■ **Direction**: List every line below that contains the word "dropdown".

■ **Supplied material**:
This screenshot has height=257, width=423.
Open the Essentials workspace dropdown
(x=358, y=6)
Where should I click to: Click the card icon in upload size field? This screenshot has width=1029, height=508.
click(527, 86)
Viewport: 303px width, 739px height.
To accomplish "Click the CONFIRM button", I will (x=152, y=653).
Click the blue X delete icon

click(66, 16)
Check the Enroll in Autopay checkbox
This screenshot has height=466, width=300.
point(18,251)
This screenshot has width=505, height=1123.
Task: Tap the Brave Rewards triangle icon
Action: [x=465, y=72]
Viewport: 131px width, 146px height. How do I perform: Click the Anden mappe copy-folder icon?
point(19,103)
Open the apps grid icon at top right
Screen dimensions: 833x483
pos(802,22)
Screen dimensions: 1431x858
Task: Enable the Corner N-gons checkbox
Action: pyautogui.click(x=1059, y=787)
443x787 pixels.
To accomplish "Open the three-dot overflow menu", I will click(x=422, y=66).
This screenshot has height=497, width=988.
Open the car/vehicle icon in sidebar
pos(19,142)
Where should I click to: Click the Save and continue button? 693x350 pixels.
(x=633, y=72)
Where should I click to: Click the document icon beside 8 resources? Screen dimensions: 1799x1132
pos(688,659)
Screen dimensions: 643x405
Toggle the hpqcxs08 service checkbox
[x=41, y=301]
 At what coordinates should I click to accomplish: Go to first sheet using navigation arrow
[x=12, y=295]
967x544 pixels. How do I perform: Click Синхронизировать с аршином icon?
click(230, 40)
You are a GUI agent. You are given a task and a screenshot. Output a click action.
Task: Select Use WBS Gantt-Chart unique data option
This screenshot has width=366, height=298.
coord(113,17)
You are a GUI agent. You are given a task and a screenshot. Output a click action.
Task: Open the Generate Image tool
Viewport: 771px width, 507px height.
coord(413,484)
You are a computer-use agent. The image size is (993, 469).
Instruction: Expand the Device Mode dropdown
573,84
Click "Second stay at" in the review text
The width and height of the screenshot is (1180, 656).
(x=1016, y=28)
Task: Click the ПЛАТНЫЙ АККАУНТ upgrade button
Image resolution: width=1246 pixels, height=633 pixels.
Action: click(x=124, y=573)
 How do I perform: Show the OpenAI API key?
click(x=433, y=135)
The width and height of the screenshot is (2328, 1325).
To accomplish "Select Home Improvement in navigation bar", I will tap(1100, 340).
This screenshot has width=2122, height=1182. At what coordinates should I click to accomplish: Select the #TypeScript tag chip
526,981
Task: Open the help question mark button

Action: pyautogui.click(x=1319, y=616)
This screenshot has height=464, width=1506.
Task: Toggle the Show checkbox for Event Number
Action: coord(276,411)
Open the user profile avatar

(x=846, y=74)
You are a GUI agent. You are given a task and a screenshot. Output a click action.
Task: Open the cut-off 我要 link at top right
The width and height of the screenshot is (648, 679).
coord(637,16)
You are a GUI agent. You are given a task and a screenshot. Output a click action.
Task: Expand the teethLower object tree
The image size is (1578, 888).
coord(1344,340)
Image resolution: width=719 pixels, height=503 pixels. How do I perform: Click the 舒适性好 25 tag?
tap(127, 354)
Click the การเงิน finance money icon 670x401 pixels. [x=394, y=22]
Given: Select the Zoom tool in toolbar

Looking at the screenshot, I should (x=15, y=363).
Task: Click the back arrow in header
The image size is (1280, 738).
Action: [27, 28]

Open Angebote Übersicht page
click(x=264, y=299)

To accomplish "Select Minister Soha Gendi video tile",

■ **Answer to this task**:
Open the Essentials workspace dropdown
Instruction: Expand the Device Mode dropdown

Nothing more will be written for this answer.